Swinney’s second idea would try to tackle two major areas at once. He proposed that college football should try to save bowl games by having them offer name, image and likeness compensation to players. In doing so, athletes would be more willing to participate in the postseason events, even though they wouldn’t be able to compete in the playoff.
Talked to Dabo earlier and two things he suggested to allay his expansion concerns:
– cut a regular season game and play FCS spring game
– save the bowls by having them provide NiL compensation to players. For ex: Give every player 10K and they’ll wear bowl sponsored apparel.

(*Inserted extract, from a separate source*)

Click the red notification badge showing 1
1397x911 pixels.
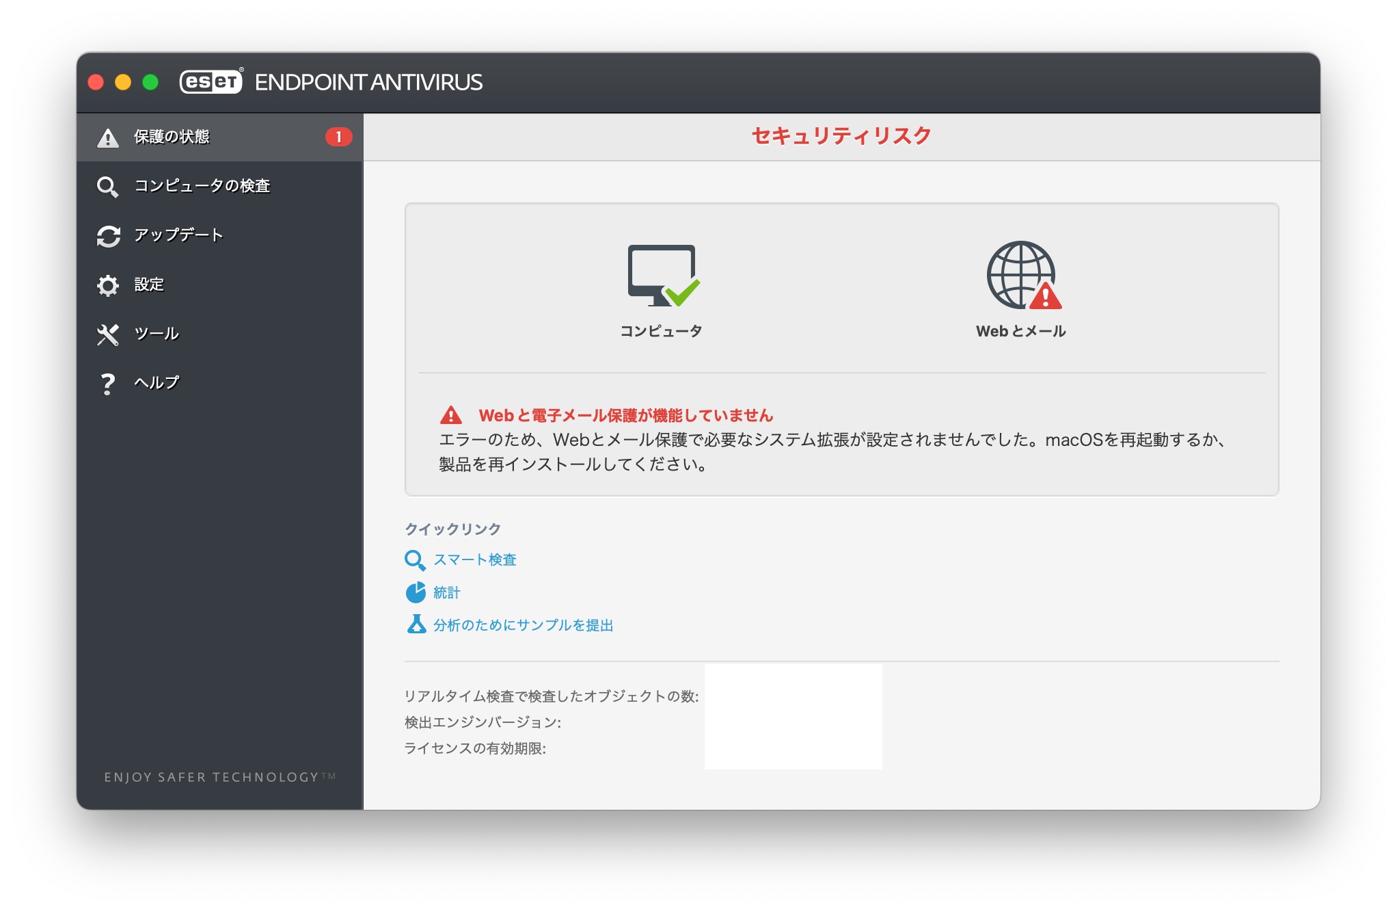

— 💫🅰️♈️🆔 (@ADavidHaleJoint) July 22, 2021
Earlier this week, the Clemson head coach claimed that his team and staff was firmly against the expanded playoff. He worried that a 12-team format would make the season less and important and questioned where the sport was headed.
“Our team isn’t for it. They don’t want to play more games. And to be honest with you, I don’t think there’s 12 teams good enough,” Swinney said, via 247Sports’ Anna Hickey. “The more you expand it, the less important the season becomes and the more you become the NFL. I think the bigger question is where is college football going from a structural standpoint.”
Swinney has never been afraid to speak out against the way that college football is headed and his latest suggestions are just another example of that. Although he might not get these ideas heard, he’ll surely come up with others down the line.